We keep patient records on computers that can’t share data, requiring that they be continuously rewritten on pieces of paper and then reentered on different computers, resulting in costly errors.
And our balkanized healthcare system spends huge sums collecting money from different pieces of itself: Doctors collect from hospitals and insurers, hospitals collect from insurers, insurers collect from companies or from policy holders.
A major occupational category at most hospitals is “billing clerk.” A third of nursing hours are devoted to documenting what’s happened so insurers have proof.
Cutting or limiting Medicare and Medicaid costs, as entitlement reformers want to do, won’t reform any of this. It would just result in less care.
In fact, we’d do better to open Medicare to everyone. Medicare’s administrative costs are in the range of 3 percent.
That’s well below the 5 to 10 percent costs borne by large companies that self-insure.

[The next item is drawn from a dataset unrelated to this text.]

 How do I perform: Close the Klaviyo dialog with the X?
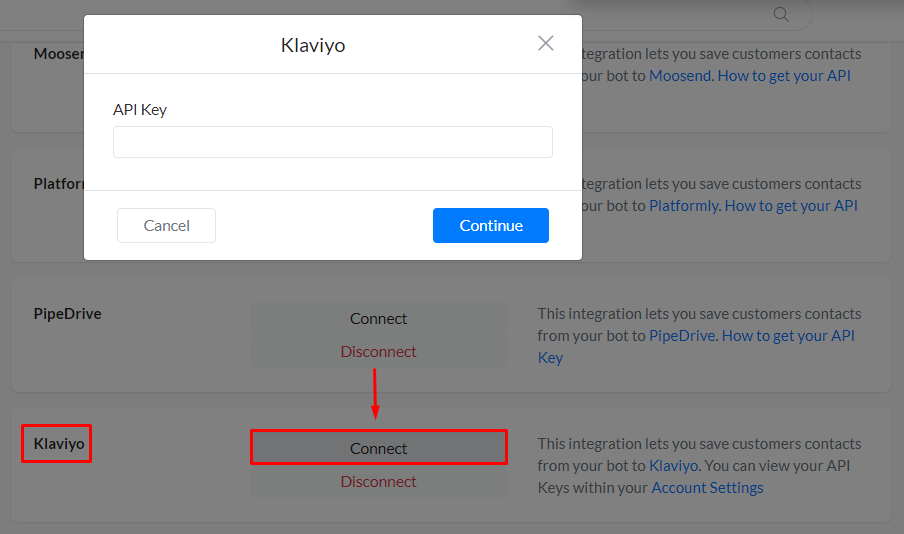pyautogui.click(x=545, y=43)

It’s even further below the administrative costs of companies in the small-group market (amounting to 25 to 27 percent of premiums). And it’s way, way lower than the administrative costs of individual insurance (40 percent). It’s even far below the 11 percent costs of private plans under Medicare Advantage, the current private-insurance option under Medicare.
Healthcare costs would be further contained if Medicare and Medicaid could use their huge bargaining leverage over healthcare providers to shift away from a “fee-for-the-most-costly-service” system to a system focused on achieving healthy outcomes.
Medicare isn’t the problem. It may be the solution.
“Entitlement reform” sounds like a noble endeavor. But it has little or nothing to do with reducing future budget deficits.
Taming future deficits requires three steps having nothing to do with entitlements: Limiting the growth of overall healthcare costs, cutting our bloated military, and ending corporate welfare (tax breaks and subsidies targeted to particular firms and industries).
Obsessing about “entitlement reform” only serves to distract us from these more important endeavors.